From: Antoine Leca (Antoine10646@leca-marti.org)
Date: Wed Apr 13 2005 - 02:51:22 CST
David Starner wrote:
> On Apr 12, 2005 2:58 PM, Patrick Andries wrote:
>> The proper reference could often use a localized name. No need to
>> show users an English long winded name (with potentially a spelling
Patrick did a mistake above, probably misguided by the usual language used
on this list to make us able to speak together. It used "English", where of
course he meant "Standardese", this particular dialect where words should
have unambiguous meanings, etc., dialect which is used when it comes to give
a long name to a character, as everything in the body of a standard.
>> The proper reference could often use a localized name. No need to
>> show users an English long winded name (with potentially a spelling
>> mistake and missing diacritics when compared to the local tradition
>> spelling), one could very well show Chinese, Spanish, German or
>> French names of the characters.
> And what about the correct English names?
Well, consider that _this time_ English would not experience any advantage
over the other languages in the world, and that English developpers should
ALSO do their little bit of work to have their proper localization.
Even if it is WIDELY more work than usual (sorry it hits you guys), please
consider:
-- that the biggest part of the work is already done, since Standardese is
close (but not the same as) U.S. English
-- that English is among the widest spocken languages in the world, so you
guys should not have too much problem to find workload to have the job done
(something quite a bit more difficult to say Maltese.)
-- that this bring a formidable opportunity to your British, Canadian _and_
Australian cousins to have the proper orthographies shown ;-).
Sorry if you consider me a bit blunt on this issue, but we are on the
Unicode mailing list, which is supposed to be concerned with i18n/l10n.
And sometimes it happens to be two ways, not always one way.

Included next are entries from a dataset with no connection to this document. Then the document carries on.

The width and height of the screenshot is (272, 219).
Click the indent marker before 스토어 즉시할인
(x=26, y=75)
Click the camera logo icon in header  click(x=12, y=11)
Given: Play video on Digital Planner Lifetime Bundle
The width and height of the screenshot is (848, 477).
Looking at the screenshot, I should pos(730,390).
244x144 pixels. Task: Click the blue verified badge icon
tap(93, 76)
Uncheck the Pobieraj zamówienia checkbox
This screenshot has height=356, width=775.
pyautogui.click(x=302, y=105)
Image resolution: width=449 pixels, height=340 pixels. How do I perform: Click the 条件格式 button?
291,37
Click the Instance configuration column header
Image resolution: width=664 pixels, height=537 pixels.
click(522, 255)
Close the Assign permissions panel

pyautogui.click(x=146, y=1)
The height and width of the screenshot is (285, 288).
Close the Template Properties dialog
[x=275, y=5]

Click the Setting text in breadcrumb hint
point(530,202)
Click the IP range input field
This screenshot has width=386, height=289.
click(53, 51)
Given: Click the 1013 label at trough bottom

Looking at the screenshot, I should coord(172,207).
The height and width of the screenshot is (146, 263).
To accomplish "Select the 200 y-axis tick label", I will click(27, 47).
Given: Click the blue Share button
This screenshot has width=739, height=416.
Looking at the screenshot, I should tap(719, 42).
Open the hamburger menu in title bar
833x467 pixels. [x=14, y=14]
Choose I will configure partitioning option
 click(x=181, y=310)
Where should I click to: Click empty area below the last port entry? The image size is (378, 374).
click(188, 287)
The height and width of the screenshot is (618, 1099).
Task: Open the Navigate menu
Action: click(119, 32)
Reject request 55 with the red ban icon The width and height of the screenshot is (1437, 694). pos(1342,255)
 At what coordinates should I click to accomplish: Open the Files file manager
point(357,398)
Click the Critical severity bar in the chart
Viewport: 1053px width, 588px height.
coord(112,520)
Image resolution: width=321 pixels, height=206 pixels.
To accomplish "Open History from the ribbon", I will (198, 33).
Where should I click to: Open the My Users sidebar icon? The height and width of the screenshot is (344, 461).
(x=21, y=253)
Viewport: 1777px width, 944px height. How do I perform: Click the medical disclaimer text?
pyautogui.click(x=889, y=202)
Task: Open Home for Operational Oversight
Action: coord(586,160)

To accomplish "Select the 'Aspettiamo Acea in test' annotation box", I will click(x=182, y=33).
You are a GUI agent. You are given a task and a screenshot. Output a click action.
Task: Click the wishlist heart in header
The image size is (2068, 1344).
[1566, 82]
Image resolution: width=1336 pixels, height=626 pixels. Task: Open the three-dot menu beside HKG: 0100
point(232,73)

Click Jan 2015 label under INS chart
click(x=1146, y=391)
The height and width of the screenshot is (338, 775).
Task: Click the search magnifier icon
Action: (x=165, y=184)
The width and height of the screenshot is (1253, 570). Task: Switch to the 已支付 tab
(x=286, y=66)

> There are a lot of English speaking users out there who would like
> correct names, too.
The bad fact is that this set of "English speaking users" are likely to be
much more wide than any other group, or perhaps second only to the Chinese
reading users (not even sure): many people here, including Patrick (!),
consider the long names, or perhaps the long name completed with the
annotations, as published by Unicode or ISO, to be the English names of the
characters.
This is so because English speaking (or more exactly English reading) is
becoming a given (requisite, depending from where you're looking) for many
computing related tasks. The very idea of i18n could have been to avoid
this. We could see here how well it succeeds, in this forum.